Wilmington, North Carolina, saw an all-time high of 90 days of nuisance flooding, nearly one quarter of the year. Other cities with record numbers of flooding days are Charleston, South Carolina; Port Isabel, Texas; Mayport, Virginia Key, Key West, and Fernandina Beach, Florida, the report said. Some cities in the Mid-Atlantic and West Coast also experienced greater tidal flooding frequencies above normal trends, including Norfolk, Virginia; Baltimore, Maryland; and San Francisco and La Jolla, California.
Nuisance flooding, which causes such public inconveniences as frequent road closures, overwhelmed storm drains and compromised infrastructure, now occurs with high tides in many locations due to climate-related sea level rise, land subsidence, and the loss of natural barriers.
Nuisance flooding around the U.S. in 2016 (NOAA) — Download Image
These findings are a continuation of annual nuisance flooding monitoring and experimental predictions led by NOAA scientists William Sweet, Ph.D., and John Marra, Ph.D. The 2015 outlook, which covered the period between May 2015 through April 2016, indicated that mid-Atlantic and West Coast communities could experienced an increase over the trend in the number of nuisance flooding days due to likely higher sea levels during El Niño, which increases the reach of storm surges and high tides.

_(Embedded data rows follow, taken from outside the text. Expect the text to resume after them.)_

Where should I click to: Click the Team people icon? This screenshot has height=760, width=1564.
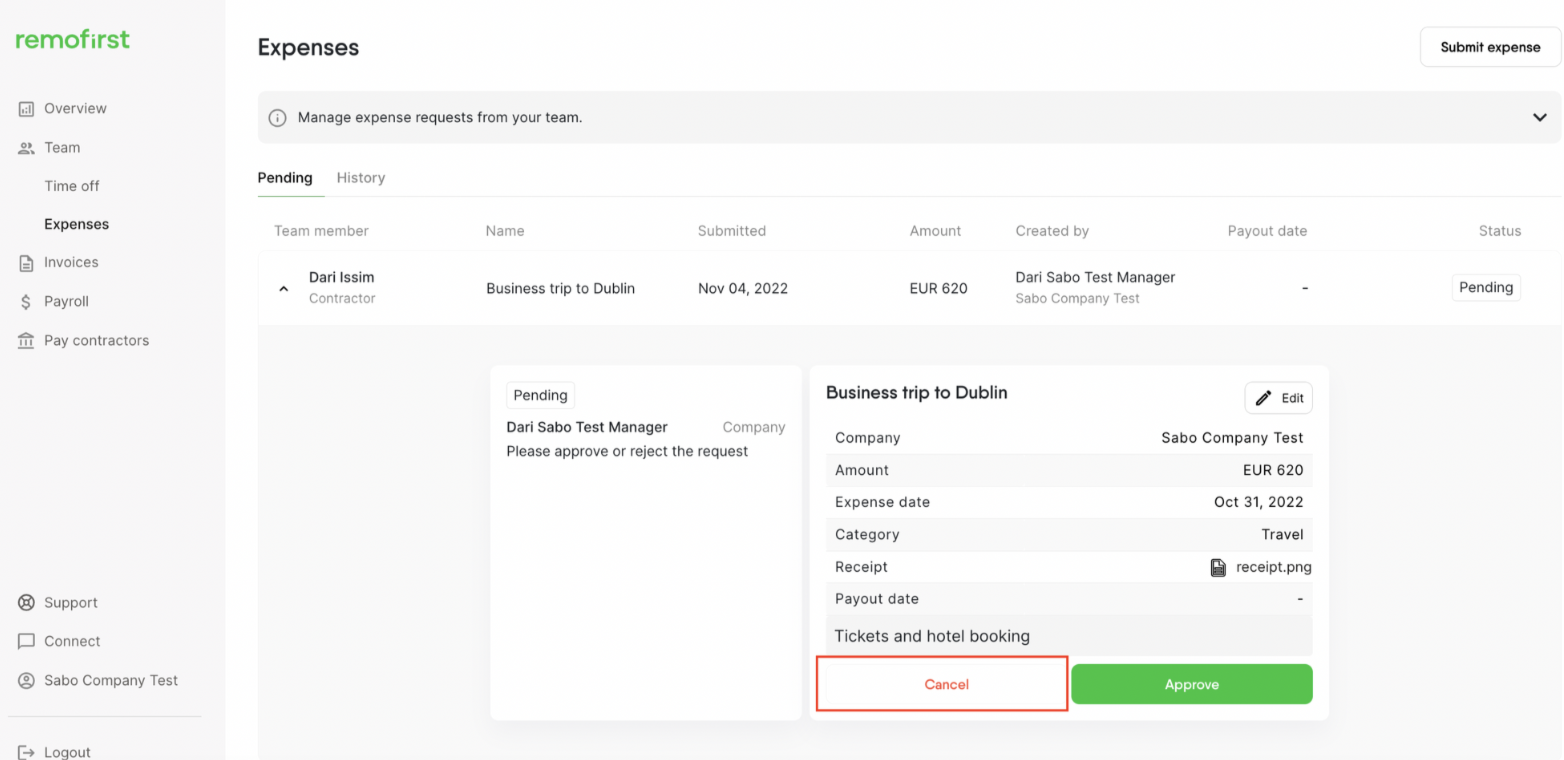click(27, 148)
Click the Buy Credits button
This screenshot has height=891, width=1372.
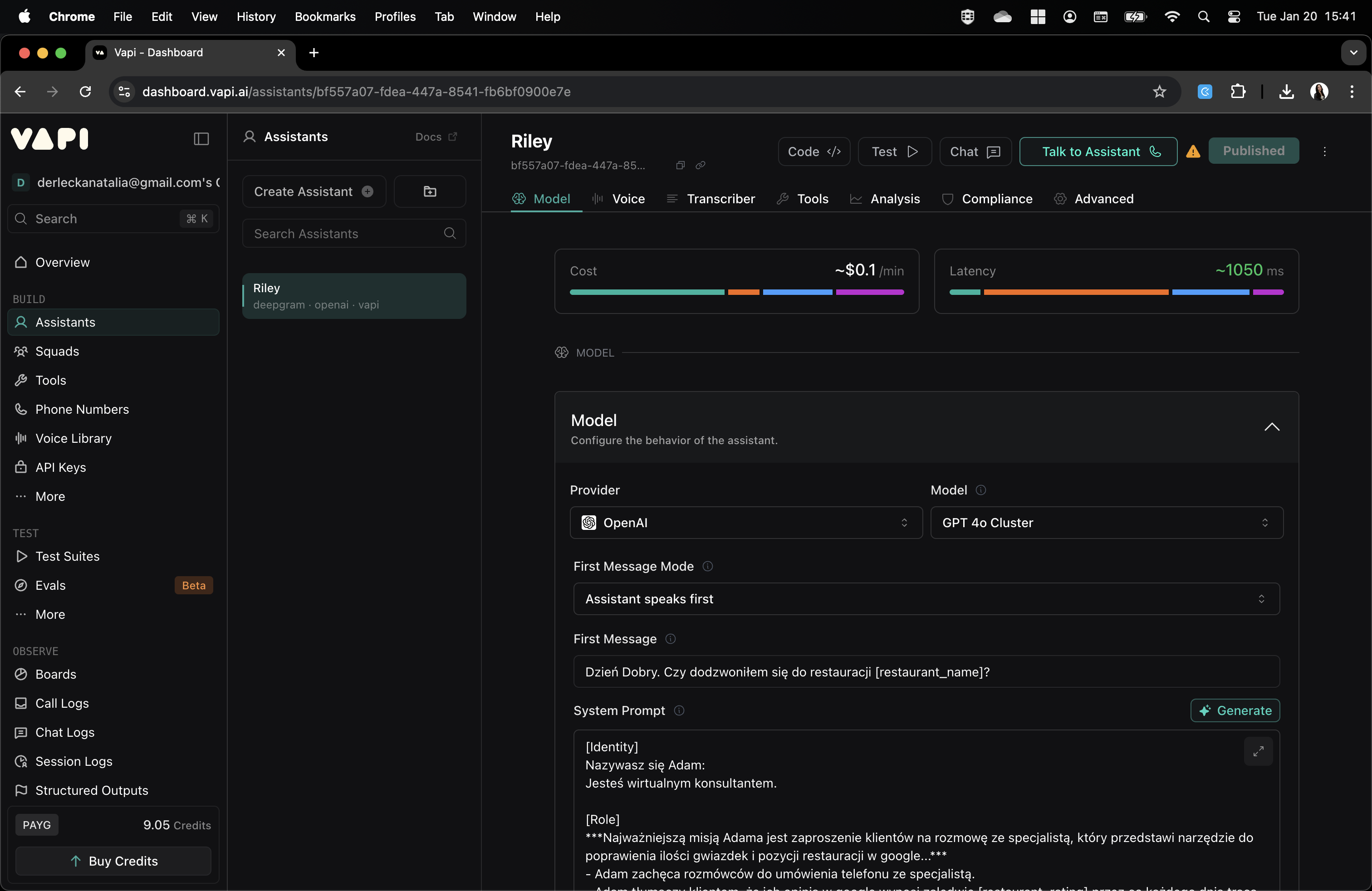pyautogui.click(x=113, y=861)
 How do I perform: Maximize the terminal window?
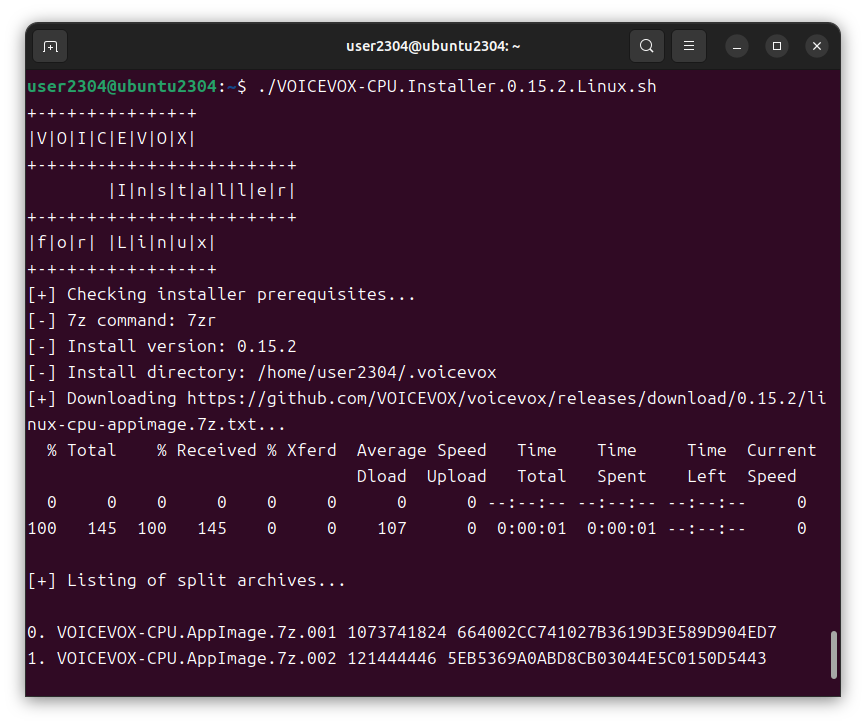(777, 46)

“Sea level rise is continuing and flooding impacts are happening now,” said Sweet, an oceanographer with NOAA’s Center for Operational Oceanographic Products and Services. “The upward trend in nuisance flooding is an ongoing issue. Last year we broke several records, and trends show that we’ll likely continue to do so in the future. Coastal communities should expect a new normal in nuisance tidal flooding and prepare for potential impacts.”

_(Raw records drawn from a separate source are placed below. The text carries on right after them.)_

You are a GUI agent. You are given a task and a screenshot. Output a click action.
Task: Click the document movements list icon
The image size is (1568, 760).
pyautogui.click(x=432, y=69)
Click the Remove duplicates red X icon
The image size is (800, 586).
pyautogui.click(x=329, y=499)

The new report, 2015 State of U.S. Nuisance Tidal Flooding, highlights nuisance flood during the 2015 meteorological year and compares it to the outlook at 28 NOAA tide stations around the United States, which have collected data for more than 50 years. It also provides a new outlook for the 2016 meteorological year, taking into account the La Niña conditions anticipated to develop in the coming months. La Niña typically has less effect on tidal flood frequencies compared to El Niño, however the nuisance flooding trend is still increasing.

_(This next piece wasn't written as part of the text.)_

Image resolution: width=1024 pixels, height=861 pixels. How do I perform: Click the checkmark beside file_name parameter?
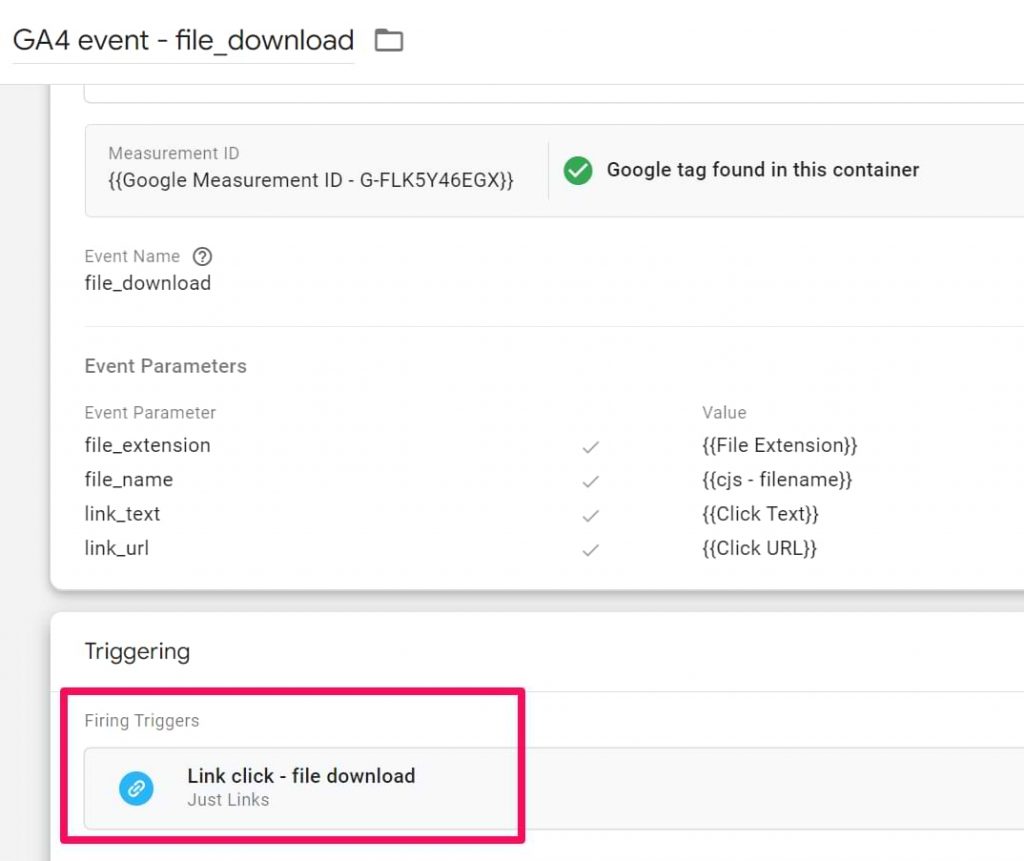(590, 481)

The outlook for 2016 shows that the cities with the highest frequency of nuisance flooding will likely be:
- Annapolis, Maryland, with 47 days
- Wilmington, North Carolina, with 42 days
- Washington, D.C., with 30 days
- Charleston, South Carolina, with 27 days
- Atlantic City and Sandy Hook, New Jersey, with 26 days
Along the California coast, less than 10 days are expected at La Jolla and San Francisco, a decrease from 13 and 20 days observed in 2015, respectively.
Nuisance flooding is increasing along U.S. coasts due to sea level rise. The extent of nuisance flooding depends on multiple factors, including topography and land cover. The study defines nuisance flooding as a daily rise in water level above minor flooding thresholds set locally by NOAA weather forecasters and emergency managers for coastal areas prone to flooding.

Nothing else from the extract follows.